Directed by Dan Girmus
Review by Devin Negrete
The wind blows through a large, dry grass field filled with nothing but occasional desolate trees. Horses run away as two young boys chase them trying to lasso a rope around their neck. The camera follows, near their feet, running with them. The horses scamper away too fast for the young boys. The dirty shoes and worn out, old clothes give off vibes of old western attire worn by men doing this same thing hundreds of years in the past. We are not even in American anymore, we are on the sovereign land of the pine ridge Indian reservation, located on the very bottom left portion of south Dakota.
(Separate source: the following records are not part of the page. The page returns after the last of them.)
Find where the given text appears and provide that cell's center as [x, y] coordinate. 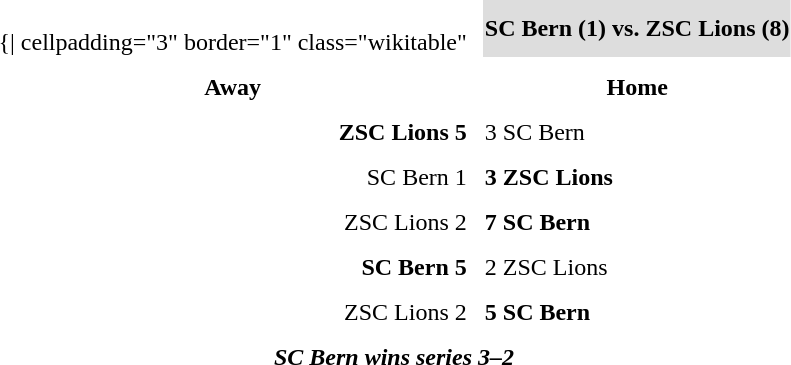
3 ZSC Lions [637, 177]
3 SC Bern [637, 132]
Home [637, 87]
5 SC Bern [637, 312]
7 SC Bern [637, 222]
2 ZSC Lions [637, 267]
SC Bern (1) vs. ZSC Lions (8) [637, 28]
Capture the cell that displays the provided text and extract its [x, y] central coordinate. 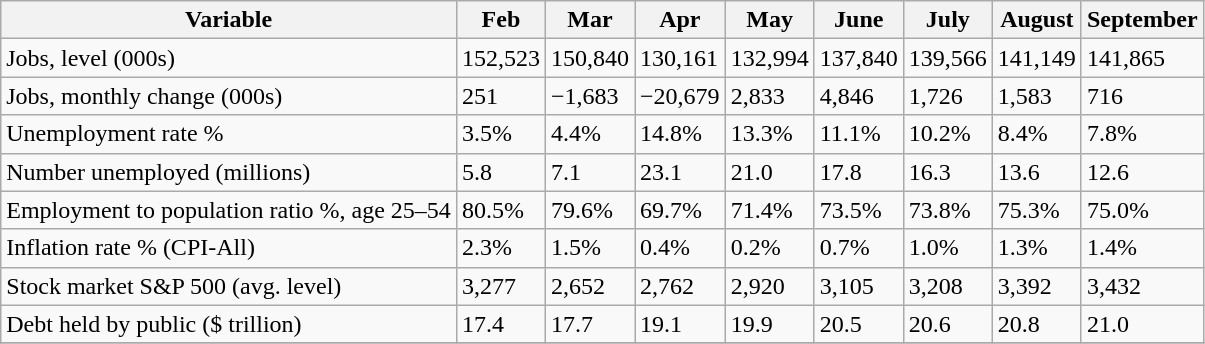
7.1 [590, 172]
79.6% [590, 210]
2,762 [680, 286]
4.4% [590, 134]
10.2% [948, 134]
1,583 [1036, 96]
Jobs, level (000s) [229, 58]
17.4 [500, 324]
May [770, 20]
23.1 [680, 172]
3.5% [500, 134]
141,865 [1142, 58]
1.4% [1142, 248]
17.7 [590, 324]
1,726 [948, 96]
Variable [229, 20]
1.5% [590, 248]
2,652 [590, 286]
−20,679 [680, 96]
1.3% [1036, 248]
3,208 [948, 286]
11.1% [858, 134]
13.6 [1036, 172]
5.8 [500, 172]
Unemployment rate % [229, 134]
0.4% [680, 248]
3,432 [1142, 286]
Debt held by public ($ trillion) [229, 324]
Feb [500, 20]
3,277 [500, 286]
Jobs, monthly change (000s) [229, 96]
July [948, 20]
20.8 [1036, 324]
Number unemployed (millions) [229, 172]
3,392 [1036, 286]
8.4% [1036, 134]
Apr [680, 20]
132,994 [770, 58]
14.8% [680, 134]
−1,683 [590, 96]
71.4% [770, 210]
20.5 [858, 324]
7.8% [1142, 134]
150,840 [590, 58]
73.5% [858, 210]
1.0% [948, 248]
69.7% [680, 210]
17.8 [858, 172]
Stock market S&P 500 (avg. level) [229, 286]
73.8% [948, 210]
August [1036, 20]
19.1 [680, 324]
2.3% [500, 248]
152,523 [500, 58]
Mar [590, 20]
130,161 [680, 58]
4,846 [858, 96]
16.3 [948, 172]
12.6 [1142, 172]
0.2% [770, 248]
Inflation rate % (CPI-All) [229, 248]
141,149 [1036, 58]
716 [1142, 96]
137,840 [858, 58]
75.3% [1036, 210]
13.3% [770, 134]
0.7% [858, 248]
June [858, 20]
3,105 [858, 286]
2,920 [770, 286]
2,833 [770, 96]
19.9 [770, 324]
75.0% [1142, 210]
80.5% [500, 210]
Employment to population ratio %, age 25–54 [229, 210]
September [1142, 20]
20.6 [948, 324]
139,566 [948, 58]
251 [500, 96]
Capture the cell that displays the provided text and extract its [x, y] central coordinate. 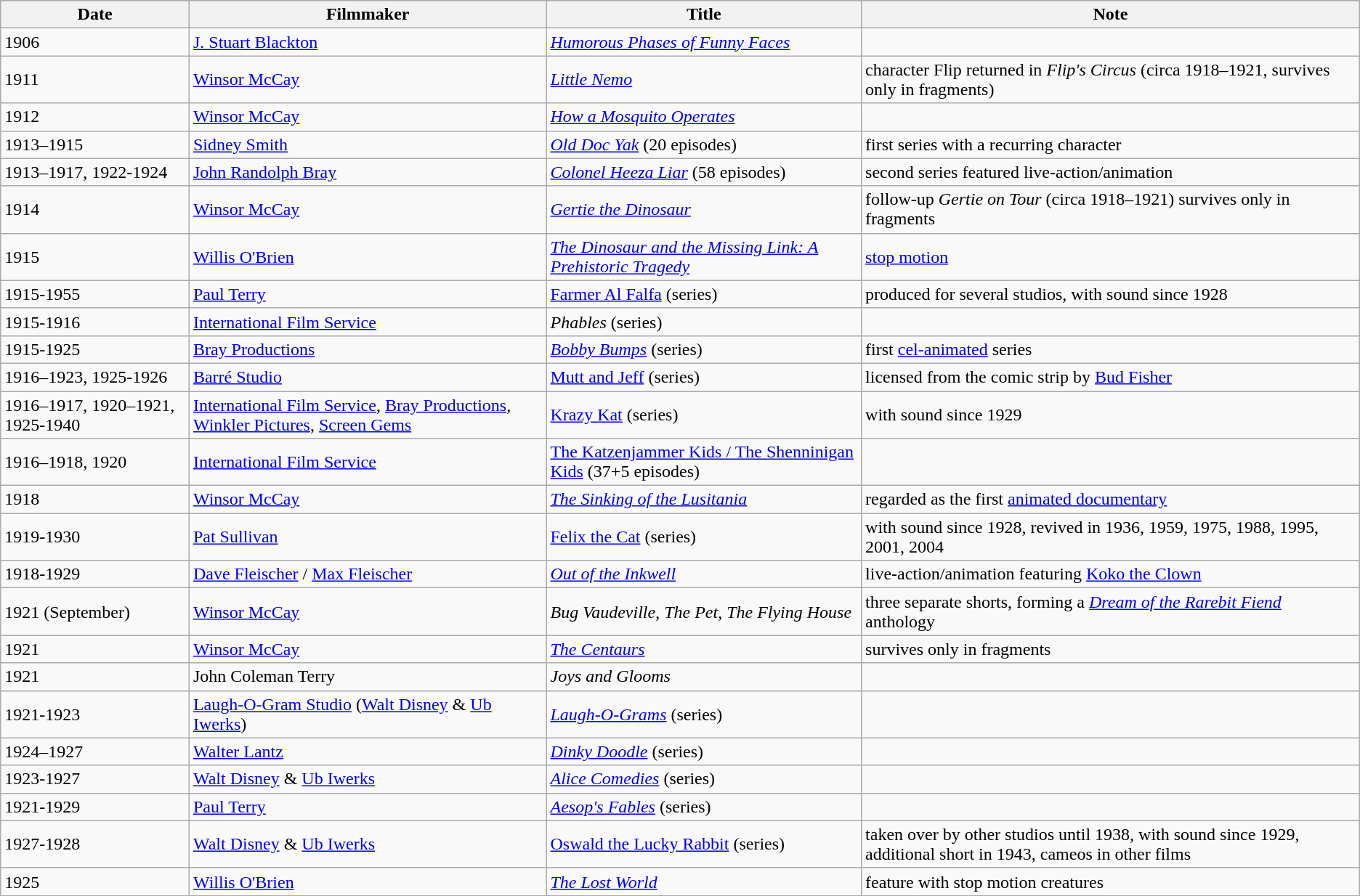
Gertie the Dinosaur [704, 209]
John Coleman Terry [368, 677]
Dave Fleischer / Max Fleischer [368, 575]
Krazy Kat (series) [704, 414]
regarded as the first animated documentary [1111, 500]
The Dinosaur and the Missing Link: A Prehistoric Tragedy [704, 257]
Alice Comedies (series) [704, 780]
with sound since 1929 [1111, 414]
1915-1916 [95, 322]
1927-1928 [95, 844]
Filmmaker [368, 15]
survives only in fragments [1111, 649]
second series featured live-action/animation [1111, 172]
Walter Lantz [368, 752]
Laugh-O-Gram Studio (Walt Disney & Ub Iwerks) [368, 715]
Mutt and Jeff (series) [704, 377]
How a Mosquito Operates [704, 117]
1916–1923, 1925-1926 [95, 377]
three separate shorts, forming a Dream of the Rarebit Fiend anthology [1111, 612]
first series with a recurring character [1111, 145]
The Sinking of the Lusitania [704, 500]
1918-1929 [95, 575]
follow-up Gertie on Tour (circa 1918–1921) survives only in fragments [1111, 209]
Bug Vaudeville, The Pet, The Flying House [704, 612]
1921 (September) [95, 612]
Bray Productions [368, 349]
1911 [95, 80]
Oswald the Lucky Rabbit (series) [704, 844]
taken over by other studios until 1938, with sound since 1929, additional short in 1943, cameos in other films [1111, 844]
Humorous Phases of Funny Faces [704, 42]
1912 [95, 117]
Out of the Inkwell [704, 575]
Bobby Bumps (series) [704, 349]
1918 [95, 500]
1925 [95, 882]
1921-1929 [95, 807]
Pat Sullivan [368, 538]
Aesop's Fables (series) [704, 807]
1915 [95, 257]
1906 [95, 42]
Felix the Cat (series) [704, 538]
Laugh-O-Grams (series) [704, 715]
Title [704, 15]
Barré Studio [368, 377]
1915-1955 [95, 294]
1919-1930 [95, 538]
character Flip returned in Flip's Circus (circa 1918–1921, survives only in fragments) [1111, 80]
Old Doc Yak (20 episodes) [704, 145]
The Centaurs [704, 649]
Farmer Al Falfa (series) [704, 294]
with sound since 1928, revived in 1936, 1959, 1975, 1988, 1995, 2001, 2004 [1111, 538]
Phables (series) [704, 322]
1913–1915 [95, 145]
1924–1927 [95, 752]
The Lost World [704, 882]
1916–1918, 1920 [95, 462]
1915-1925 [95, 349]
J. Stuart Blackton [368, 42]
first cel-animated series [1111, 349]
live-action/animation featuring Koko the Clown [1111, 575]
1913–1917, 1922-1924 [95, 172]
International Film Service, Bray Productions, Winkler Pictures, Screen Gems [368, 414]
feature with stop motion creatures [1111, 882]
Date [95, 15]
The Katzenjammer Kids / The Shenninigan Kids (37+5 episodes) [704, 462]
produced for several studios, with sound since 1928 [1111, 294]
Little Nemo [704, 80]
stop motion [1111, 257]
Dinky Doodle (series) [704, 752]
1914 [95, 209]
1916–1917, 1920–1921, 1925-1940 [95, 414]
licensed from the comic strip by Bud Fisher [1111, 377]
1923-1927 [95, 780]
Note [1111, 15]
Joys and Glooms [704, 677]
Sidney Smith [368, 145]
John Randolph Bray [368, 172]
1921-1923 [95, 715]
Colonel Heeza Liar (58 episodes) [704, 172]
The kids get up, eat breakfast, get on the old school bus that heads into their small school at the edge of town. The parents work, get tattoos, explore the landscape, pray. A landscape and a world that stays the same, like a stagnant lake in a place that gets too much rain. The waters are constantly new but with no where to go, the cycle is the same. This film is more than a simple clique exploration of poverty, this film dives deep into the passions of a dying social rhythm. Drifting in and out like a stranger that becomes a friend overtime, we become family. The same faces popping in out often being mistaken for someone else, you realize a community this large is a family in an impossible level, all bonded by as outsiders from a world so close but so far ahead. A time capsule of a moment that never existed because no one was around to look for it.